Bir sonraki aşamada Trump yönetimi, BM Güvenlik Konseyi üyelerini Washington'dan gelen bu talebe karşı ikna etmeye odaklandı ve Güvenlik Konseyi'ni İran'ın silah ambargosunu genişletmeye çağıran bir karar tasarısına uymaya ikna etmeye çalıştı. ABD'nin önerdiği karar, İran tarafından silah veya ilgili eşyaların satışı, temini veya transferine yasak getirilmesini içeriyor. Karar ayrıca Güvenlik Konseyi'nde bir komite tarafından onaylanmadığı sürece ülkelerin İran'a silah satmasını, tedarik etmesini veya devretmesini de yasaklıyor. ABD'nin taslağı ülkeleri, yüklerinin İran'dan yasaklanmış maddeler içerebileceğine dair sağlam kanıtları varsa İran'ı denetlemeye çağırıyor. Kararda, ülkeler benzer gerekçelerle açık denizlerdeki gemileri incelemeye de çağırıldı. ABD taslağı aynı zamanda varlıkların ele geçirilmesini ve silah ambargolarını ihlal edenlere karşı seyahat yasaklarının dikkate alınmasını gerektiriyor.

Bu kararın onaylanması için Güvenlik Konseyi'nin 15 oyundan 9 oy gereklidir; aynı zamanda, Güvenlik Konseyi'nin daimi üyeleri, özellikle Rusya ve Çin, bunu veto etmemelidir. Ancak, Rusya ve Çin'in bu konudaki tutumu, iki ülkenin önerilen ABD kararına olumsuz oy verdiğini göstermektedir. ABD'nin iki uluslararası rakip güçteki yetkililer, İran'ın silah ambargosuna ve uzatılmasına defalarca karşı olduklarını vurguladılar.Rusya dış işleri bakanlığı sözcüsü Maria Zaharova İran'ın silah yaptırımının uzatılmasını yapıcı olmadığına işaretle İran'ın silah ambargosunu uzatmak için ABD taslağına değinerek şunları kaydetti: "Bu kararnamenin taslağı İran'ın nükleer programını çevreleyen sorunların çözümü ile ilgisi olmayan maddeleri vardır. Kararda, İran'a karşı azami baskı politikası izlemeye yönelik tedbirler de yer alıyor."
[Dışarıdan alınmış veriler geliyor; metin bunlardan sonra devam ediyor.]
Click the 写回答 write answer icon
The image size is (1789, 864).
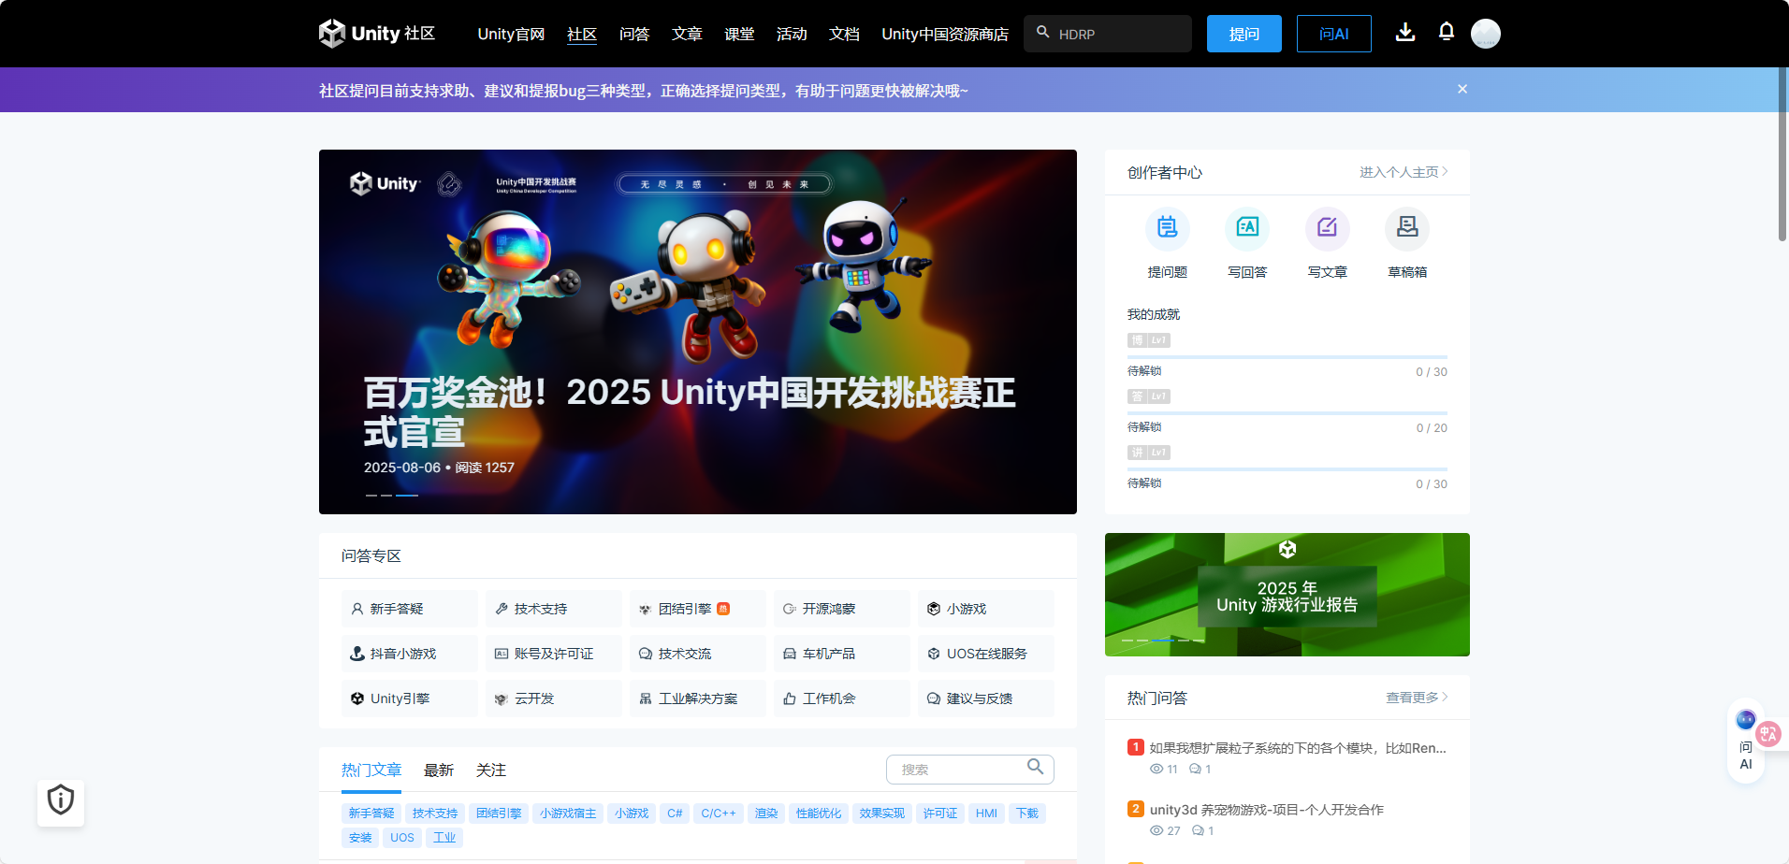(x=1247, y=228)
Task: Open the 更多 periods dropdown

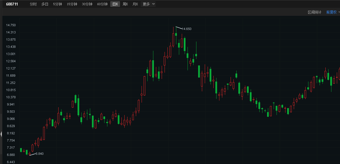Action: [x=149, y=4]
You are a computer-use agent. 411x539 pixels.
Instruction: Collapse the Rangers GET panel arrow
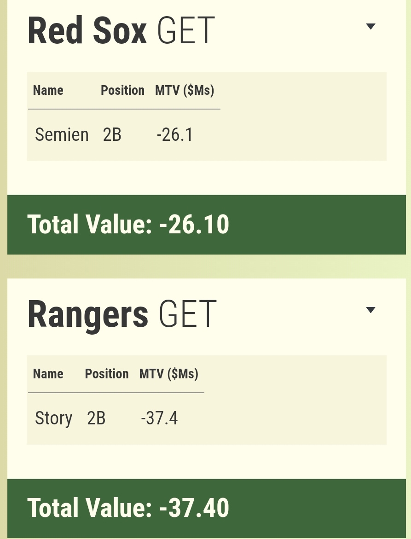tap(370, 310)
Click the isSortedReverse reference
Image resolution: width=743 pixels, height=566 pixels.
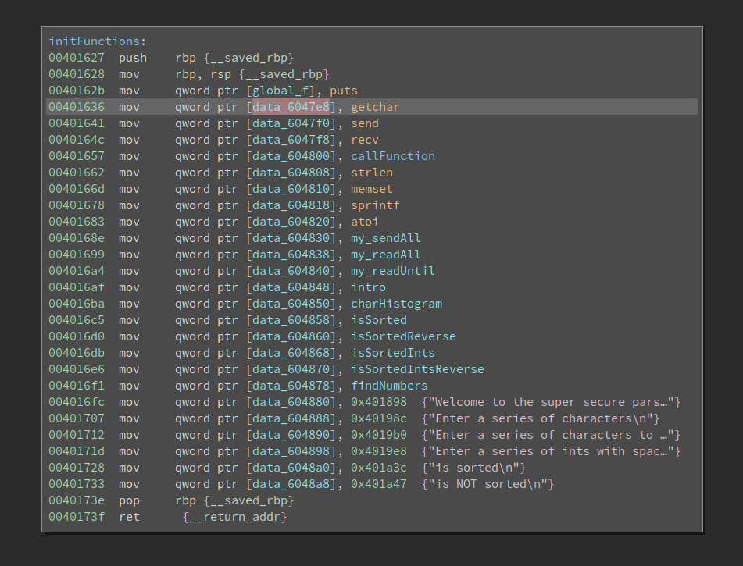click(x=403, y=336)
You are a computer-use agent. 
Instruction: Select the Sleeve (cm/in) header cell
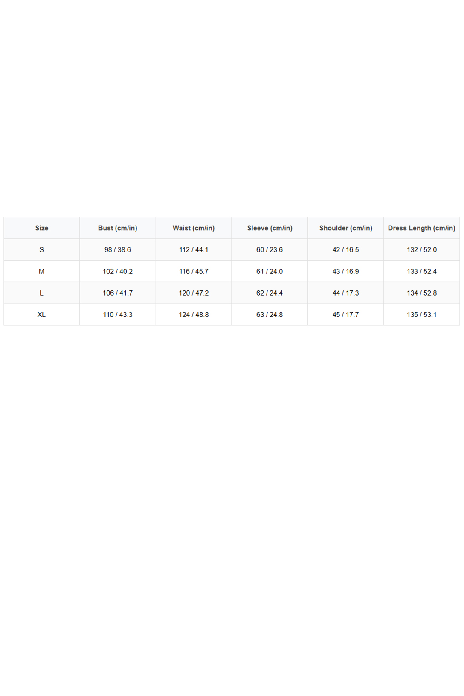coord(270,228)
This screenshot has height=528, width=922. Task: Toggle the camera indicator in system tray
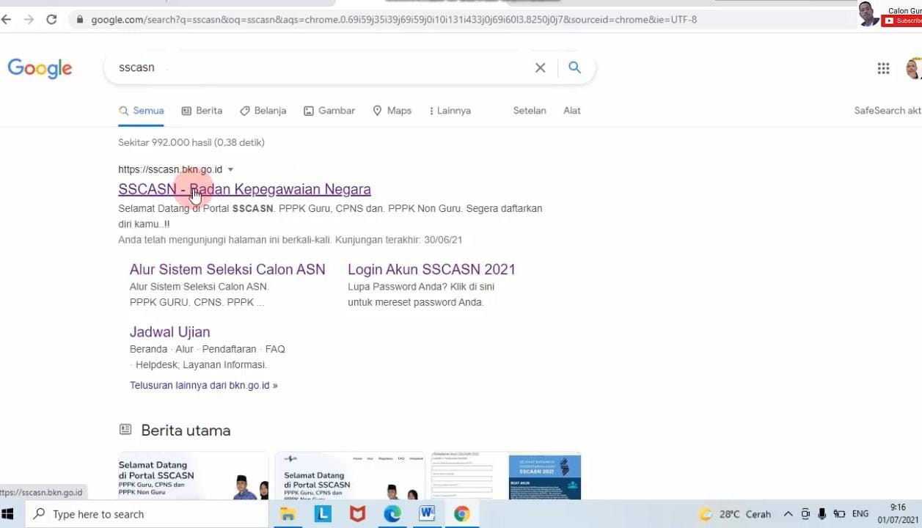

Buna rağmen, Trump yönetimi yetkilileri İran'ın silah ambargosunda başarısız yaklaşımlarını sürdürmekte ısrar ediyor. Washington'un son duruşunda ABD'nın BM temsilcisi Kelly Kraft Perşembe günü yaptığı açıklamada, ülkesinin Güvenlik Konseyi'nde İran'ın silah ambargosunu genişletmek için her türlü aracı kullanacağını söyledi. O ayrıca yaptırımlar uzatılmazsa Tahran'ın bölgedeki müttefiklerine ve vekil gruplarına daha fazla silah göndereceğini iddia etti.

Kraft'ın iddiasına göre, bu mesele  Batı Asya ülkelerinin güvenliğinin ötesinde ABD kuvvetlerinin güvenliğine kadar gidiyor. Bu açıklamalar , Washington'un İran düşmanlığını körükleyerek bölgedeki ülkeler için İran'ın savunma yeteneklerinin güçlenmesini bir tehdit olarak algılamaya çalıştığını gösteriyor. ABD'nin bölgedeki politikaları ve eylemleri, özellikle Trump yönetimi döneminde, ABD'nin Batı Asya'daki istikrarsızlık ve güvensizliğin ana nedeni olduğunu göstermektedir.